Chicken Embutido is a classic dish usually served on almost all occasions and celebrations. It is considered as the Filipino version of a meatloaf and is filled with all our favorite ingredients. With the different layers of flavor, one small bite of embutido is a feast in the mouth. It is usually served in a log-shaped aluminum foil. It can be eaten directly after steaming or fried.
The embutido is another manifestation of the Spanish influence in the Filipino cuisine. The recipe of the embutido is adapted from the Spanish cured sausages. The ingredients of the embutido is modified through time to suit the likings of the people.
During different events especially the town fiestas, embutido is one of the dishes which is first to look for and consumed. Even though there are a lot of processed and ready-to-eat embutido which can be bought from the local grocery stores, nothing beats the classic homemade embutido.
HOW TO MAKE CHICKEN EMBUTIDO
Making a chicken embutido is much easier than how it looks. The only thing that might take you long is the preparation of the ingredients since there is a great variety of them. If you are creating a large batch of embutido with a lot of ingredients, it would be advisable to use an easy chopper or a chopping machine to help you with the preparation of the vegetables and the chicken.

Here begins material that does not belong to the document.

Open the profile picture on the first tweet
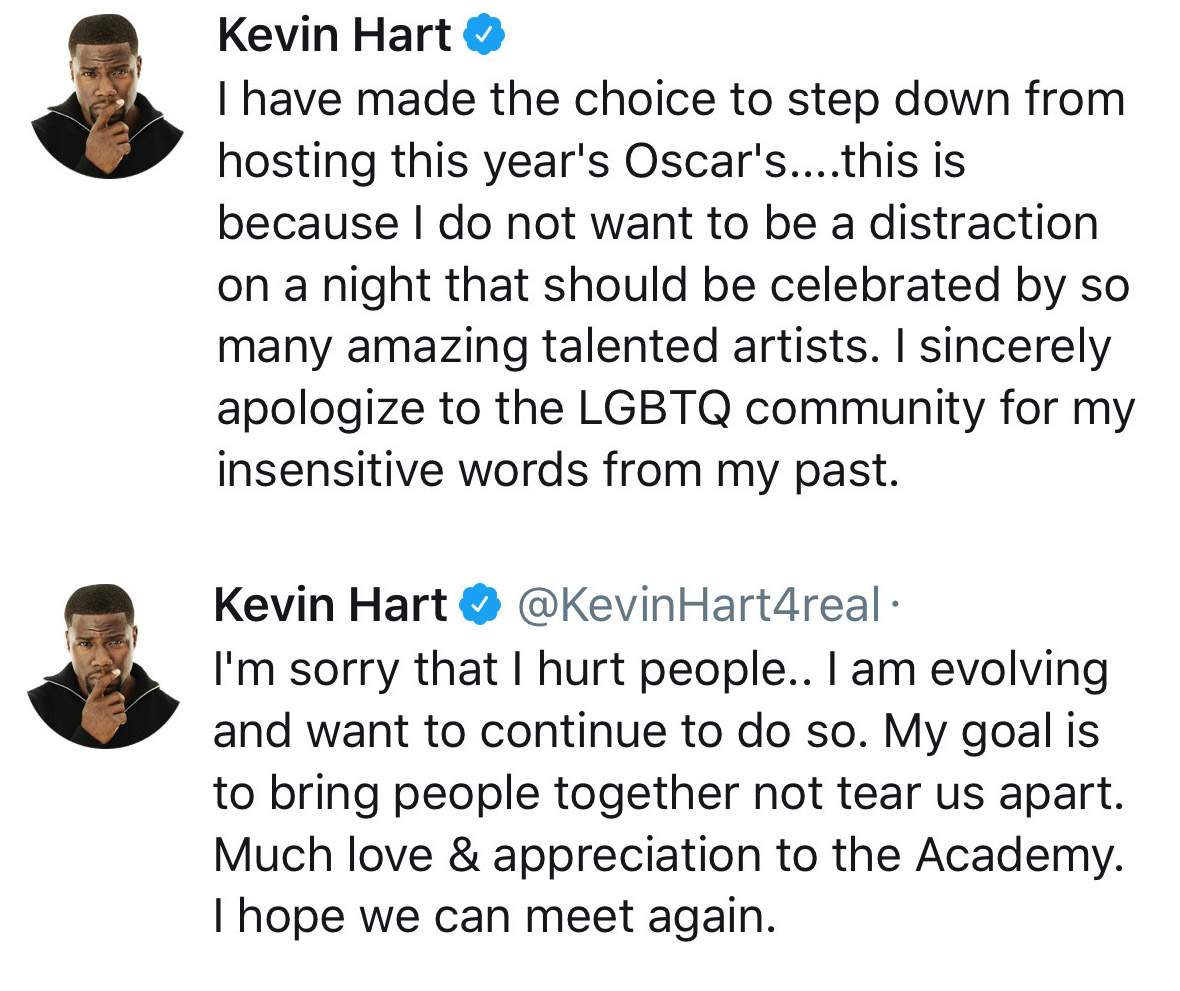 [x=108, y=96]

Basically, you will combine all ingredients until you form a sticky and paste-like mixture. This is your embutido mixture. Place and wrap the embutido mixture in the aluminum foil. In this stage, you can add different fillings like sliced hotdogs, boiled eggs, ham and bacon, Cook the embutido by batches in a steaming pan. After this, the freshly-steamed embutido can already be eaten. Personally, I like to fry my embutido slices for crispy sides. Embutido is best served with rice and your favorite dipping sauce.
1kg. ground chicken
1/2 cup raisins
1/2 cup carrots, minced
1 cup breadcrumbs
1/2 cup evaporated milk
1/2 cup grated cheese
1/4 cup sweet pickle relish
1 onion, minced
4 cloves garlic minced
red and green bell pepper
salt & pepper to taste
- In a bowl, add the ground chicken, raisins, carrots, sweet pickle relish, onion, garlic and the red and green bell peppers. Mix the ingredients well.
- In a separate bowl, add the egg, evaporated milk and breadcrumbs. Mix until it has a paste-like consistency.
- Add the egg mixure to the embutido mixture. Mix well until all the ingredients are well-distributed.
- Lay an aluminum foil in a flat and clean surface. Grease the foil with oil or butter to prevent the embutido from sticking too much.
- Pour a scoop of the embutido mixture on the aluminum foil. Flatten the mixture and add your desired fillings.
- Roll the foil with the embutido mixture into a log-shape roll. Wrap the foil and close the sides.
- Steam the embutido for 45 minutes to one hour under medium high heat.
- Let it cool before removing the foil. Serve and enjoy!